Um grupo de 26 pesquisadores de várias universidades brasileiras realizou, entre 2 e 12 de março de 2018, uma missão científica em Cuba, junto a pesquisadores do Centro de Desenvolvimento Local da Universidade de Granma (Bayamo - Cuba). Do conjunto, destaco a presença de professores da Universidade Estadual de Goiás (Câmpus Itapuranga, Iporá, Pires do Rio e Cora Coralina), da Universidade Federal de Goiás, dos Institutos Federais de Educação e Tecnologia de Goiás, membros da Associação dos Geógrafos Brasileiros (Seção Goiânia) e do Comitê Goiano de Direitos Humanos “Dom Tomás Balduíno”.
Nos 10 dias de peregrinação pelo território cubano, conhecemos algumas ações, programas e políticas públicas com ênfase no atendimento a grupos em estado de vulnerabilidade socioeconômica: camponeses, pessoas com deficiência, trabalhadores por conta própria etc. Experiências que nos evidenciaram dois componentes da realidade cubana: a primazia da pauta humanitária no modelo de desenvolvimento territorial adotado pelo Estado e as limitações técnico-produtivas impostas por uma economia deficitária, por sua vez resultante de uma posição – nada confortável – de Cuba no cenário geopolítico mundial.
◆ ◆ ◆ ◆ ◆ ◆ ◆
ENUNCIADO DA TAREFA A
Apresente como lista JSON de strings, com uma string por linha e sem as linhas em branco, o trecho dos registros que vai da linha que contém "You are a GUI" até a linha que contém "[link] (248, 91)", incluindo as duas.
O texto fornecido não tem relação com os registros.
◆ ◆ ◆ ◆ ◆ ◆ ◆
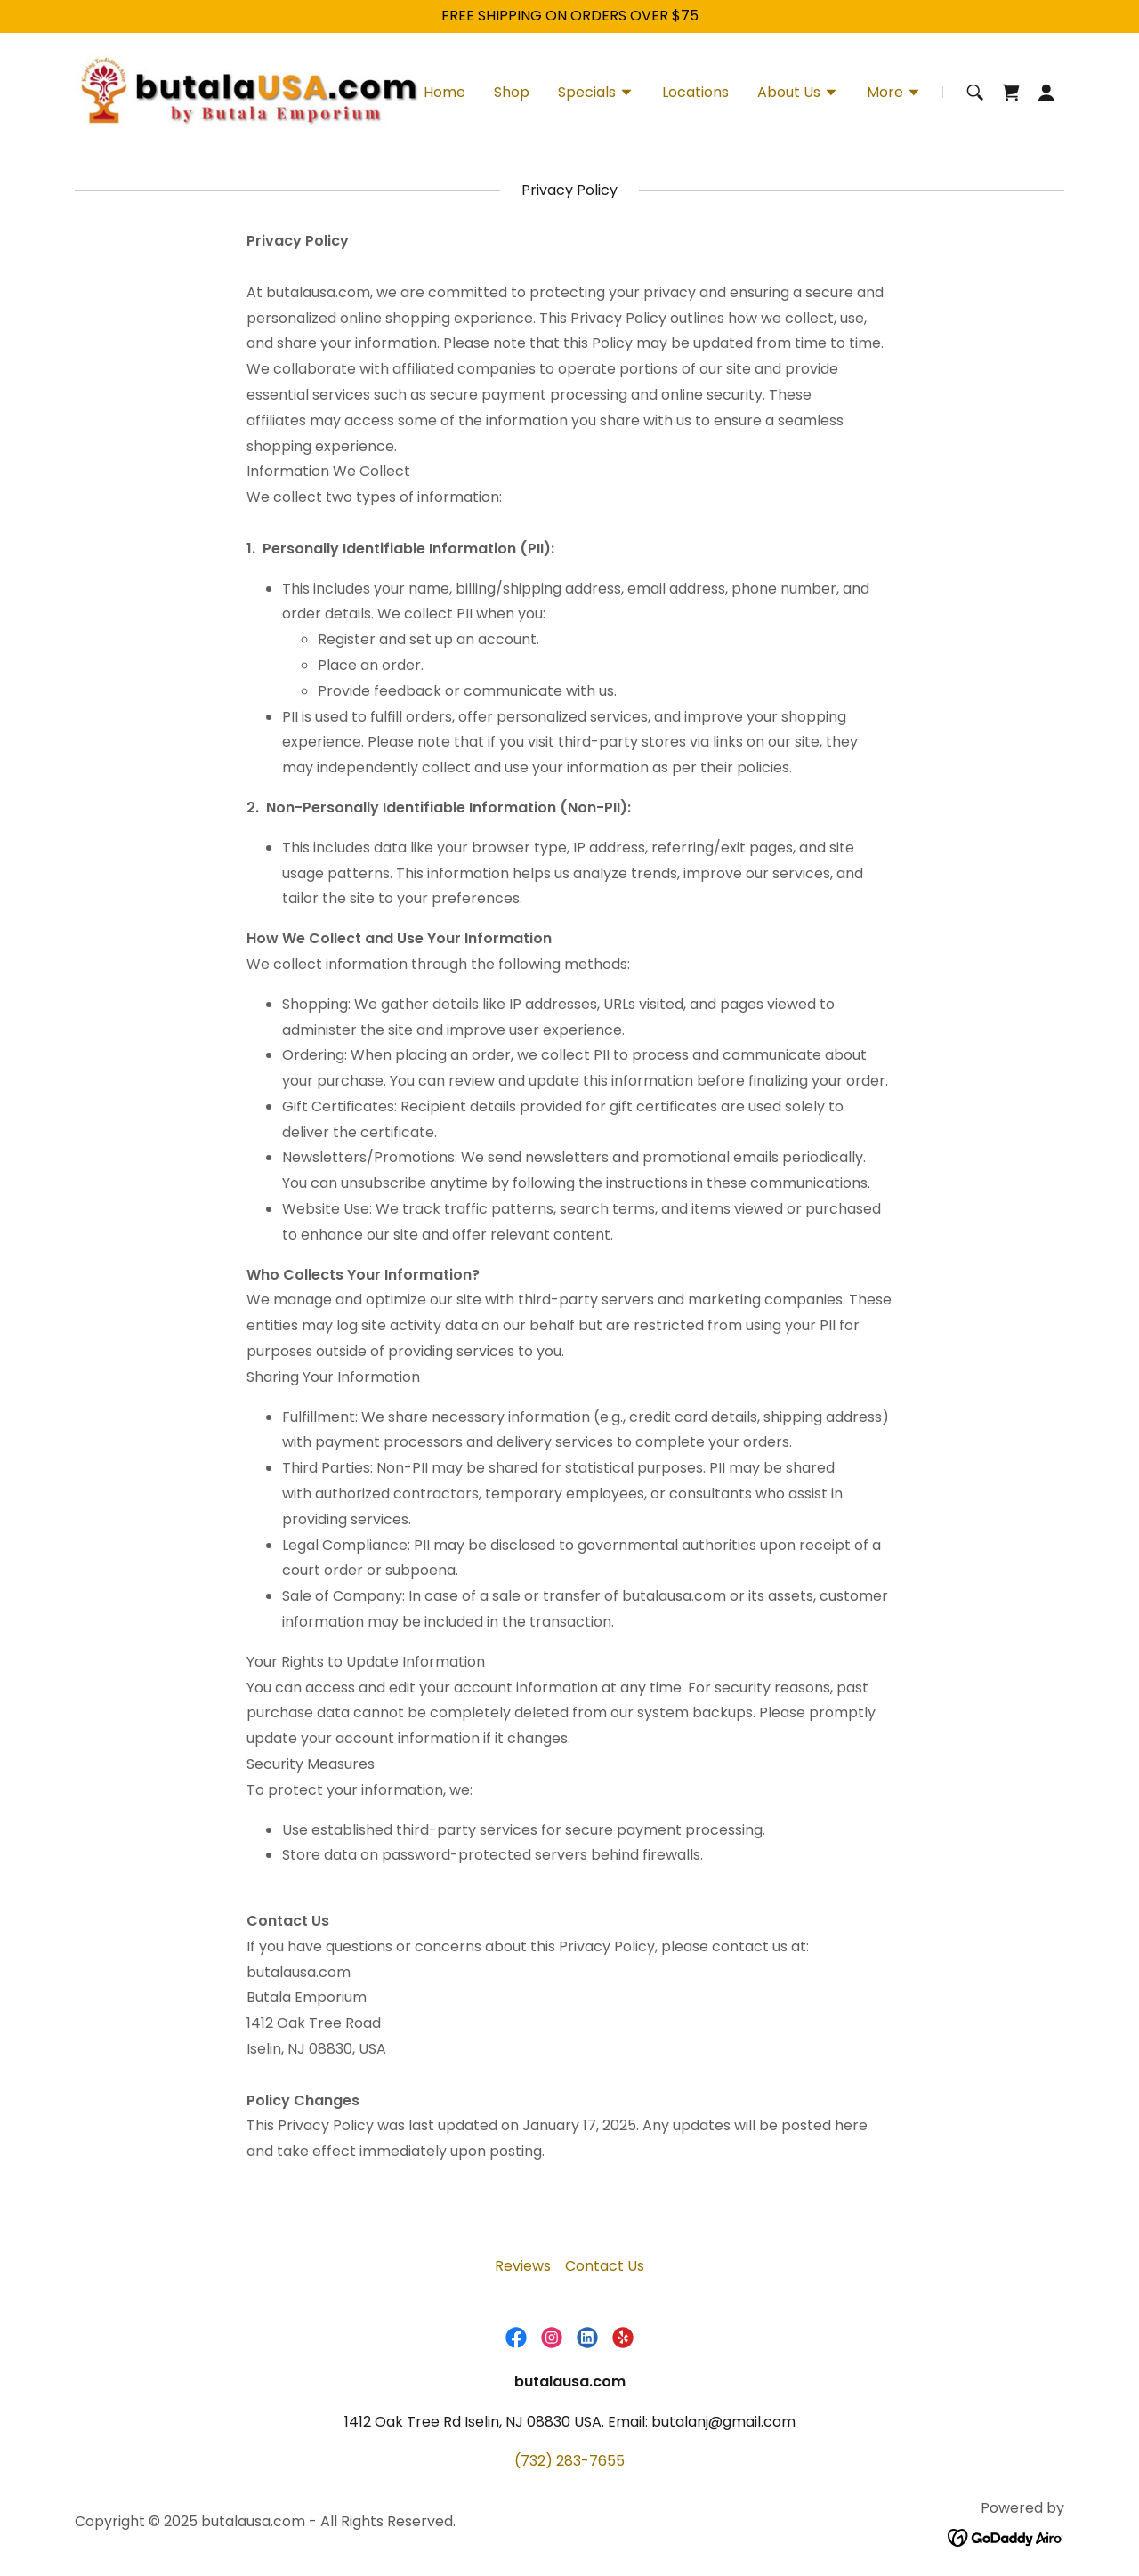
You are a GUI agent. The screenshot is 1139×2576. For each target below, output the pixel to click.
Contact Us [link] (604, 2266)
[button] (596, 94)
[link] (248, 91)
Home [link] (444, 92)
◆ ◆ ◆ ◆ ◆ ◆ ◆
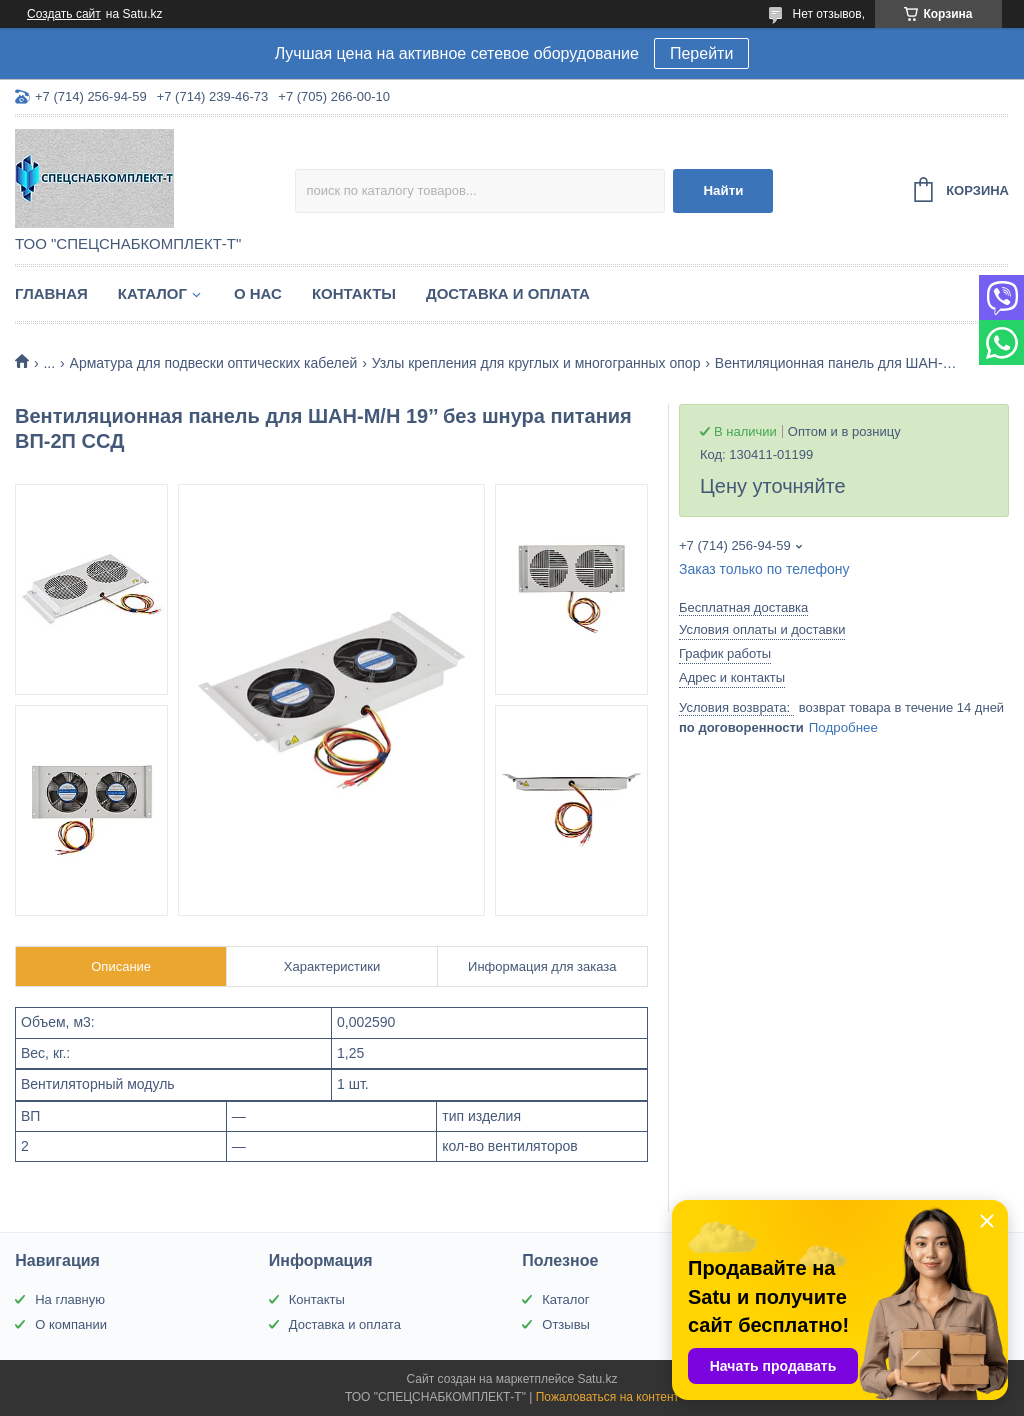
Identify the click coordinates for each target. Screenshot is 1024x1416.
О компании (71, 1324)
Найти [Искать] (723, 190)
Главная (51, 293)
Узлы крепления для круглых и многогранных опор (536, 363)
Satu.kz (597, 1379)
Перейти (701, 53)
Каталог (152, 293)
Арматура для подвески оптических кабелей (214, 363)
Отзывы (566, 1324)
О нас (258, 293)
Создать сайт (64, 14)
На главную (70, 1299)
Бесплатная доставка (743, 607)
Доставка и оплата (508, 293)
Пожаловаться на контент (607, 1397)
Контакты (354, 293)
◆ ◆ ◆ ◆ ◆ ◆ ◆
ENUNCIADO DA TAREFA B
Segundo o texto fornecido, em que período os pesquisadores realizaram a missão científica em Cuba?

RESULTADO DO EXERCÍCIO A
[
  "You are a GUI agent. The screenshot is 1139×2576. For each target below, output the pixel to click.",
  "Contact Us [link] (604, 2266)",
  "[button] (596, 94)",
  "[link] (248, 91)"
]

RESULTADO DO EXERCÍCIO B
Entre 2 e 12 de março de 2018.